Look at the biggest clubs in the world, Manchester United, Barcelona. Each site is built around the team's identity, colours, and story. What if Indiana Fever had that same brand ownership?

Original Fever site hero
Original Fever site store and tickets Original Fever site videos Original Fever site footer
The official site today: ticket promos, sponsor banners, and the Stranger Things drop reduced to one thumbnail among generic merch.
The insight

Fans don't visit a team site to be sold to. They come to feel connected.

Design goal: make fans feel like part of the team at every scroll. A landing page isn't a list of features, it's a story, where each section earns the next.

Where the current site loses fans
Hero
The first thing fans see is yesterday's news in four boxes of text. No video, no energy, no reason to feel excited about game day.
Players
New fans riding the Caitlin Clark wave don't know the roster, and players sit buried in a submenu. Meeting the team feels like homework.
Merch
Dribbble references showed beautiful 3D jerseys, but they were static. The official site only offered flat front and back PNGs to work from.
The solution, a story that earns the next scroll
  • Hero → hook. A looping highlight reel of crowd, huddles, and gameplay. You feel the energy before reading a single word.
  • News → context. Hover-activated cards keep fans informed. You're not an outsider; you know what's happening.
  • Schedule → anticipation. A live countdown to the next game. Now you're waiting for something.
  • Starting Five → connection. Animated player cards with click-to-reveal stats (PPG, RPG, APG). Inspired by NBA 2K's team-select screen, fans meet the players in 10 seconds, no navigation required.
  • Shop teaser → desire. A 360° spinning jersey floating in darkness with the Stranger Things aesthetic. The drop becomes an experience, not a CTA.
The original Indiana Fever site hero
Before After
Drag the slider to compare the original site hero against the redesigned looping highlight reel.
Starting Five, animated player cards with click-to-reveal stats, inspired by NBA 2K's team-select screen.
The shop drop, staged like a sneaker launch

A limited-edition collab is a moment. The goal was to make fans stop and feel something, not scroll past another thumbnail. So the drop got the sneaker-launch treatment: a 360° spinning jersey floating in darkness, wrapped in the Stranger Things aesthetic. The Upside Down reaches Indiana before anyone clicks buy, turning a flat CTA into an experience.

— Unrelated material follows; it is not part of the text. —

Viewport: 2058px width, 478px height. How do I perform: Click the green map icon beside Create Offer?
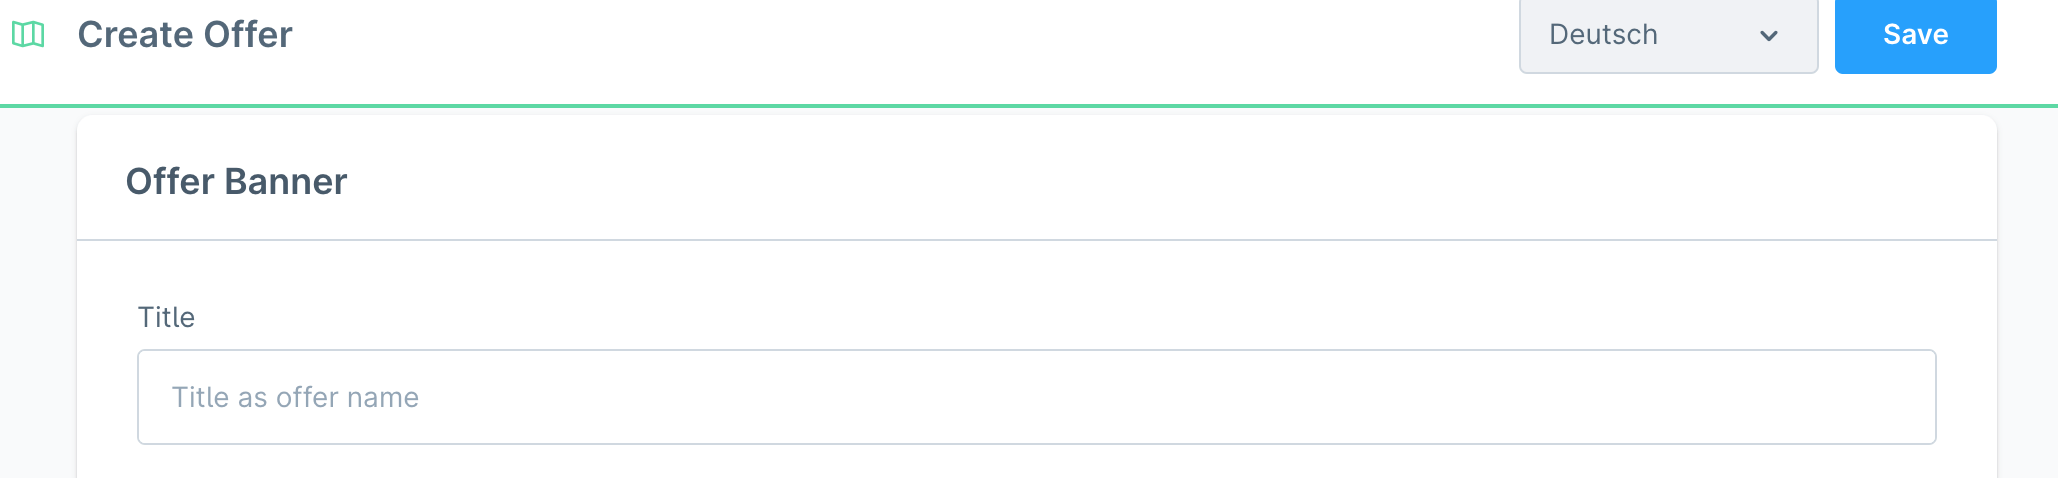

The catch: the only source material was the official site's flat front and back PNGs. Getting from there to a cinematic spin took a four-step pipeline.

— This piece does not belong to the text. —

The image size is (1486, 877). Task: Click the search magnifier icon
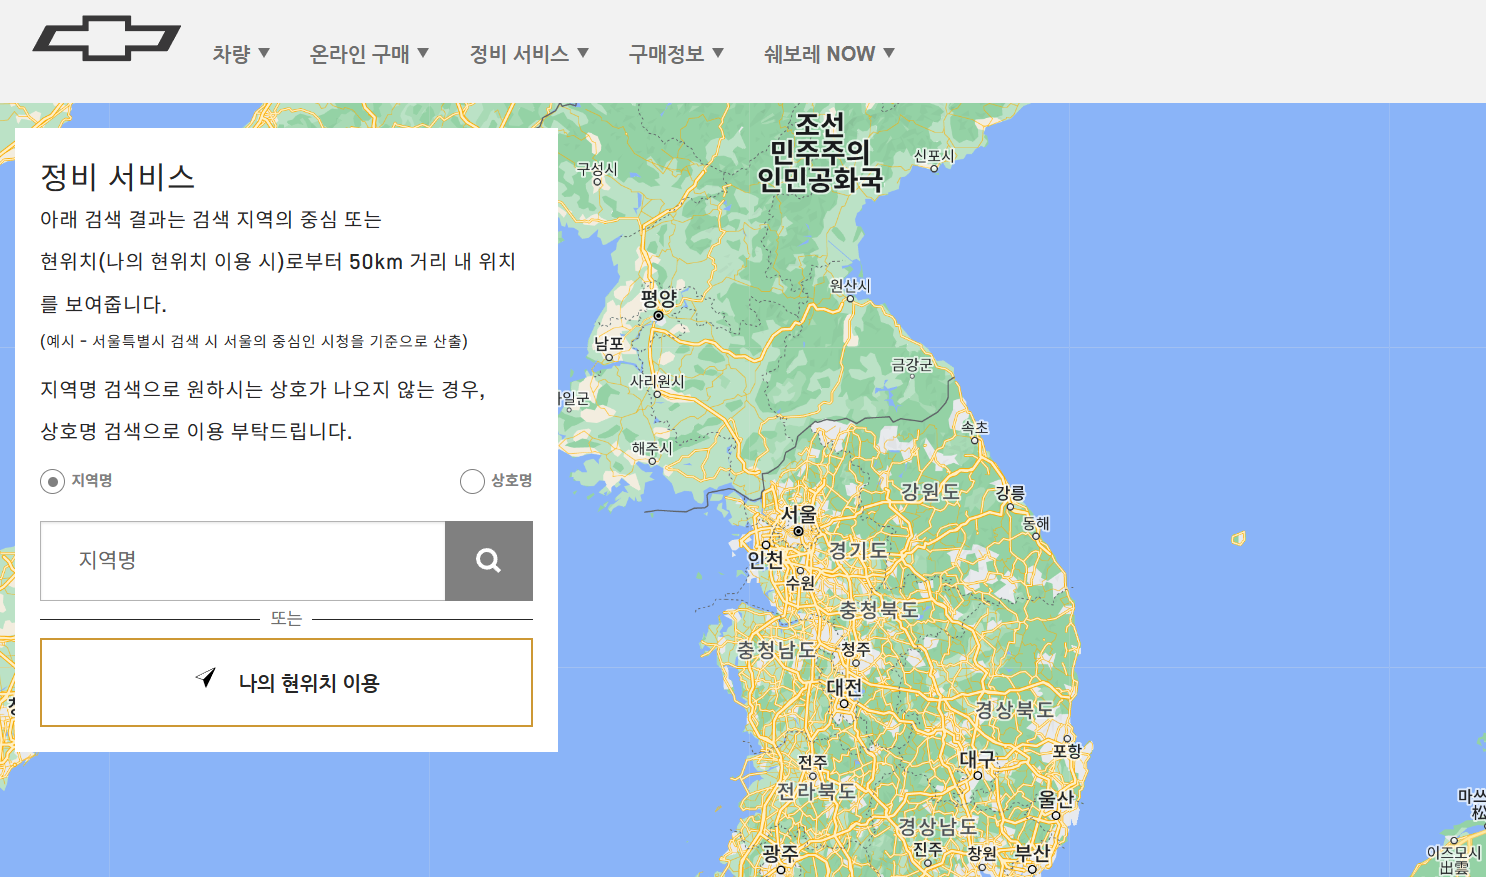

Flat PNG Nano Banana · 3D King AI · spin Framer · final
Step 1 · Original assets
Original flat jersey back from the official site Original flat jersey front from the official site Tap to flip ⇄
The starting point: flat front and back PNGs pulled straight from the official store. Tap to flip between them.
Step 2 · 3D renders, Nano Banana
3D jersey back 3D jersey front Tap to flip ⇄
Nano Banana lifts the flat artwork into dimensional front and back renders.
Step 3 · Spin animation, King AI
King AI turns the renders into a continuous 360° spin.
Step 4 · Final on page, Framer
Composed in Framer with the Stranger Things treatment, the spinning jersey becomes the drop's centrepiece.
What's next
  • Usability testing with real Fever fans across all three personas.
  • A/B test the cinematic shop teaser against a traditional product grid.
  • Measure scroll depth, time on page, and click-through to shop.
Key takeaways
  • Lead with emotion, not transactions. The official site opens with a promo; this opens with energy.
  • Players are the product. Front and centre, not buried in a submenu.
  • Scarcity needs staging. A limited collab deserves a moment, not a thumbnail.
  • Less content, more impact. One story, one action per section.
The bottom line

The official site sells tickets. This redesign builds a fanbase.